**Passage to read**
┄┄┄┄┄┄┄┄┄┄

Agility is built around the idea that marketing teams should be able to operate day to day without developer involvement, and developers should keep full freedom to build on whatever stack they already use.
Visual editing without a developer ticket
Web Studio is part of the platform itself, not a separate purchase. Marketers get a visual page management layer they can control directly, with built-in governance, audit trails, and permission-based access from day one.

Developers get API-first freedom with no Contentful stack required
Agility is fully API-first and supports any frontend framework including Next.js, Nuxt, Gatsby, and Astro. Built on .NET developers have complete access to REST APIs and GraphQL. Developers can also connect other tools using these APIs or the Agility CMS MCP Server. There’s no ecosystem to negotiate around, since the platform doesn’t require any other product to deliver its full value.

Pricing that doesn’t move when a campaign performs well
Agility uses fixed pricing that scales with team size and number of sites rather than API call volume, CDN bandwidth, or locale count. This means that a high-traffic month doesn’t change the invoice.
Multi-site and multi-locale support without a multiplying cost structure
Multiple websites, brands, and regions run from a single Agility instance, with unlimited locales included at every plan tier. Contentful charges separately for additional Spaces and caps locales based on plan, so the more global or multi-brand an organization is, the more that model works against it.
Enterprise-grade security and support
Agility is an enterprise-grade CMS that carries SOC 2 Type II certification, GovRAMP registration, and SSO to support governance at scale. Plus as an independent company, there’s no parent platform’s acquisition roadmap to answer to as Agility CMS caters to its customers' needs directly.
Storyblok
Best For: Marketing-led teams that want visual editing

Storyblok is a headless CMS with a visual editor that is appealing for marketing teams. It includes real-time, component-based editing experience where changes appear live in the page preview as they’re made, without needing to save and deploy first. The visual editor is included at every tier, Enterprise included, with unlimited users and custom SLAs at the Enterprise level.
For organizations whose main complaint about Contentful is the Studio add-on creating a dependency wall between marketers and page publishing, Storyblok removes that wall cleanly. However, the Enterprise pricing still includes traffic-based overage charges above each plan’s included allowance, so it doesn’t fully address the unpredictable billing issue Contentful creates.
Contentstack
Best For: Teams that want native visual editing and developer flexibility

Contentstack offers a Visual Builder that gives marketers real-time, on-page editing natively within the platform, without a separate product purchase. It’s designed for teams that want the same API-first, MACH-compliant flexibility Contentful offers but with a page-building experience marketers can actually use.
Developer setup is required to activate Visual Builder, so it isn’t as zero-friction for non-technical teams. However, it supports real-time editing, drag-and-drop layouts, and marketer-led publishing without requiring a ticket. Additionally, pricing is still usage-based across content entries, API calls, and environments, so it doesn’t solve the predictable billing problem.

┄┄┄┄┄┄┄┄┄┄

**Explore the material**
1. In the Contentful alternatives comparison, replace "Web Studio" with "Site Studio" and write out the part starting with "Visual editing without" and going on through "its full value.".
2. Extend the Contentful alternatives comparison, starting right after its last sentence.

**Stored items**
┄┄┄┄┄┄┄┄┄┄

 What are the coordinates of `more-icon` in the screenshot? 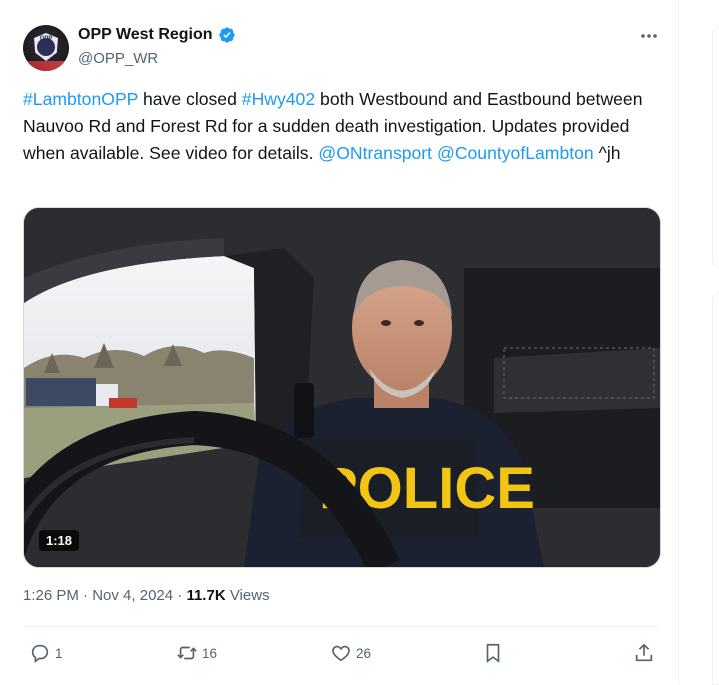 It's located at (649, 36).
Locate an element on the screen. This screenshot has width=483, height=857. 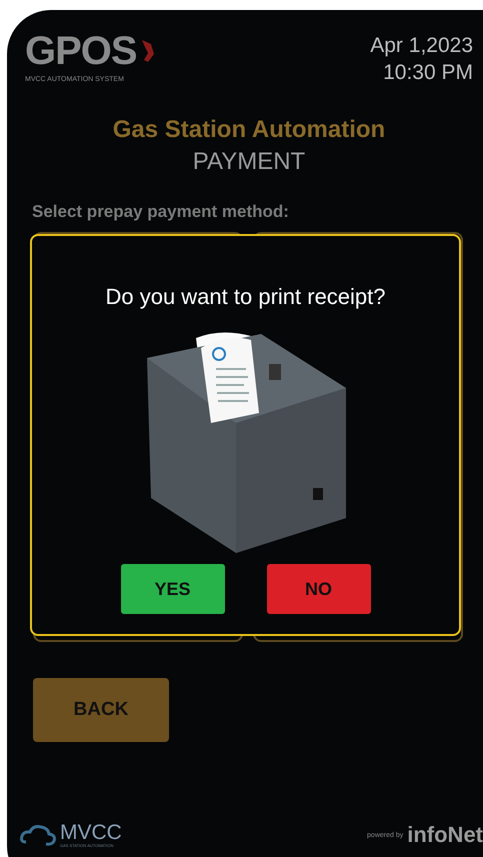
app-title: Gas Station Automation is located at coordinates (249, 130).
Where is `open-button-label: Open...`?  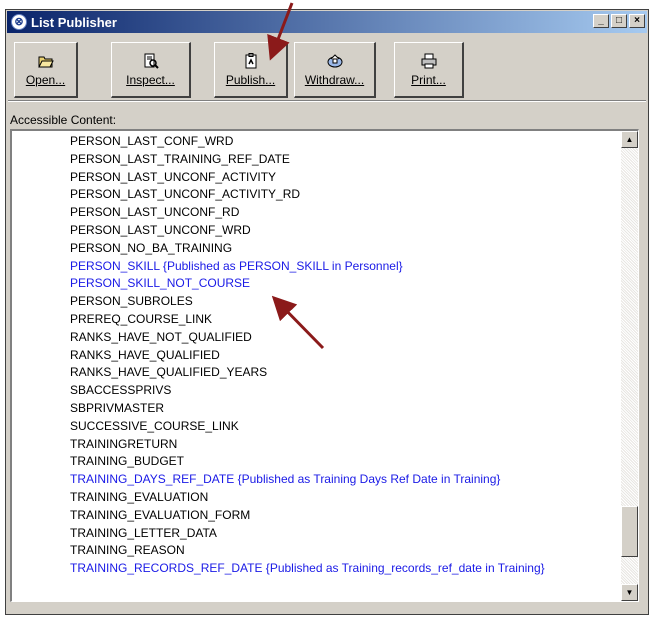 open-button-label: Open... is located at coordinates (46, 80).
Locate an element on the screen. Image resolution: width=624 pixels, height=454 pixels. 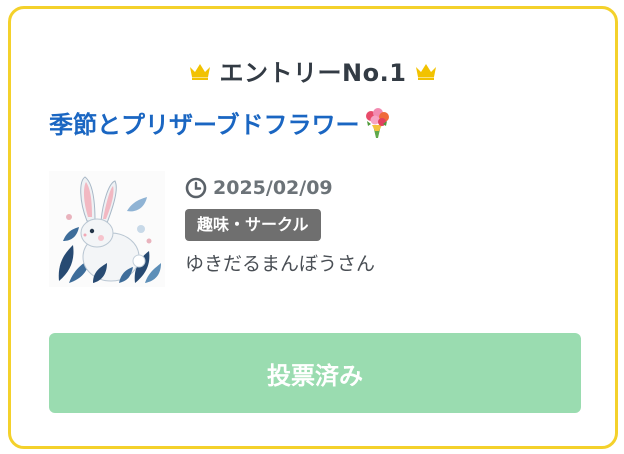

┄┄┄┄┄┄┄┄┄┄

**Outputs by task**
1.
Visual editing without a developer ticket
Site Studio is part of the platform itself, not a separate purchase. Marketers get a visual page management layer they can control directly, with built-in governance, audit trails, and permission-based access from day one.

Developers get API-first freedom with no Contentful stack required
Agility is fully API-first and supports any frontend framework including Next.js, Nuxt, Gatsby, and Astro. Built on .NET developers have complete access to REST APIs and GraphQL. Developers can also connect other tools using these APIs or the Agility CMS MCP Server. There’s no ecosystem to negotiate around, since the platform doesn’t require any other product to deliver its full value.

2.
Kontent.ai
Best For: Multi-brand enterprises that want one negotiated contract

Kontent.ai runs on a negotiated Flex pricing contract rather than metered API billing, so there are no overage surprises tied to traffic spikes or campaign performance. Web Spotlight is built into the platform, allowing marketers to build pages, add content, and rearrange components without opening a developer ticket.
For organizations managing multiple brands or regions within a single instance, Kontent.ai’s Spaces feature enables multi-site publishing within a single project. However, Flex pricing means nothing is published upfront, and everything goes through a sales negotiation before you can estimate cost. This can create a barrier for teams trying to build an internal business case before involving procurement.
Sanity
Best For: Developer-led teams that want maximum customization

Sanity is a developer-first headless CMS that is known for being highly customizable. Multi-locale and multi-site are handled natively through multiple datasets and project structure, and GROQ, alongside GraphQL, gives developers more querying flexibility than most platforms on this list. However, as a developer-first platform Sanity can be complex for marketing teams to manage.
Additionally, Sanity’s model is usage-based and enterprise SSO adds substantial monthly cost on top of seat pricing.
Finding the Right Contentful Alternative for Your Team
The reasons for evaluating a Contentful alternative will vary from team to team. Some teams are dealing with pricing surprises, while others are dealing with too much developer dependency. Meanwhile, others are struggling with managing multiple websites in different languages or the uncertainty of a pending acquisition.
Many of the platforms in our list are able to handle many of Contentful’s drawbacks. However, Agility CMS addresses all of these challenges with built-in visual editing, fixed pricing that doesn't change with traffic, unlimited locales and multi-site support under a single instance.
Also, staying on Contentful isn't necessarily the wrong call. Teams already embedded in the Salesforce ecosystem may find the acquisition simplifies rather than complicates things. That's a legitimate reason to hold.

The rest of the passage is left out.